### Saved entries
===

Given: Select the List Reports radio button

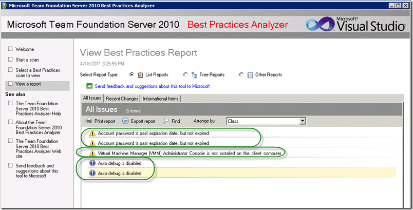Looking at the screenshot, I should pyautogui.click(x=132, y=75).
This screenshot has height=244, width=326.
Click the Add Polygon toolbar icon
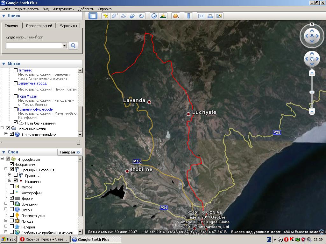115,16
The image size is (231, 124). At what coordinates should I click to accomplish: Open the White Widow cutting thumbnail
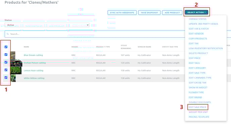pos(13,78)
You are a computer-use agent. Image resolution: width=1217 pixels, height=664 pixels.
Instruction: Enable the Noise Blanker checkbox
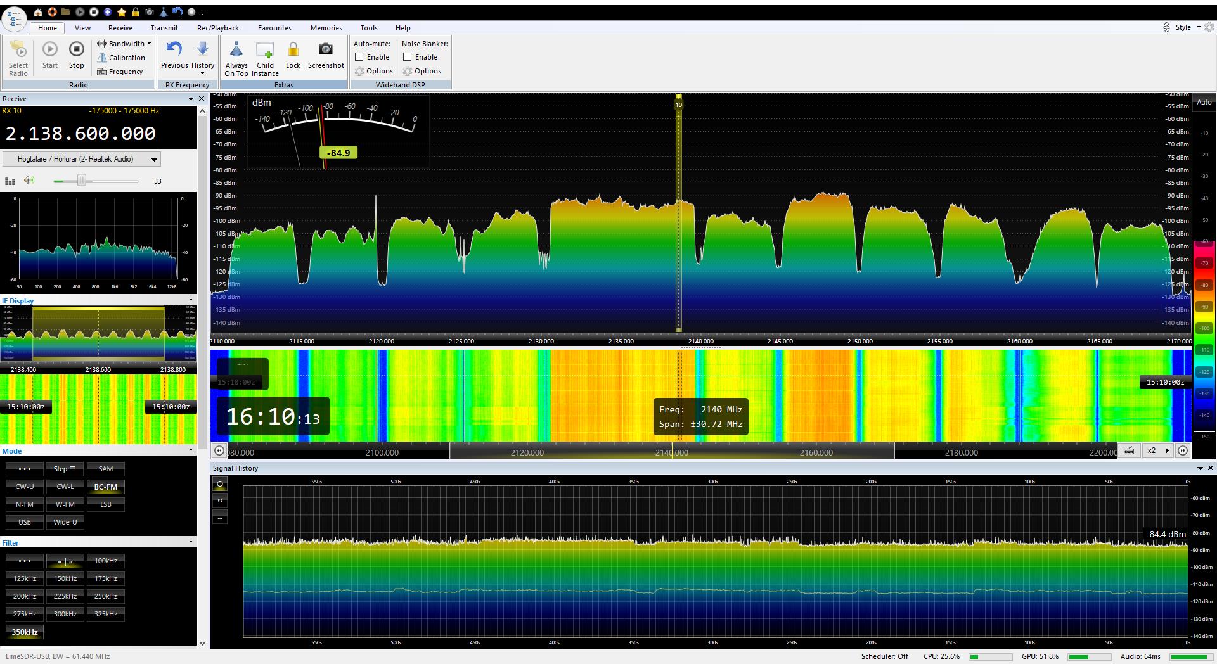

===

### PROMPT
Can you copy all the lines of material above word for word, leaving out the pictures?

### SOLUTION BELOW
Given: Select the List Reports radio button

Looking at the screenshot, I should pyautogui.click(x=132, y=75).
This screenshot has height=244, width=326.
Click the Add Polygon toolbar icon
115,16
The image size is (231, 124). At what coordinates should I click to accomplish: Open the White Widow cutting thumbnail
pos(13,78)
You are a computer-use agent. Image resolution: width=1217 pixels, height=664 pixels.
Instruction: Enable the Noise Blanker checkbox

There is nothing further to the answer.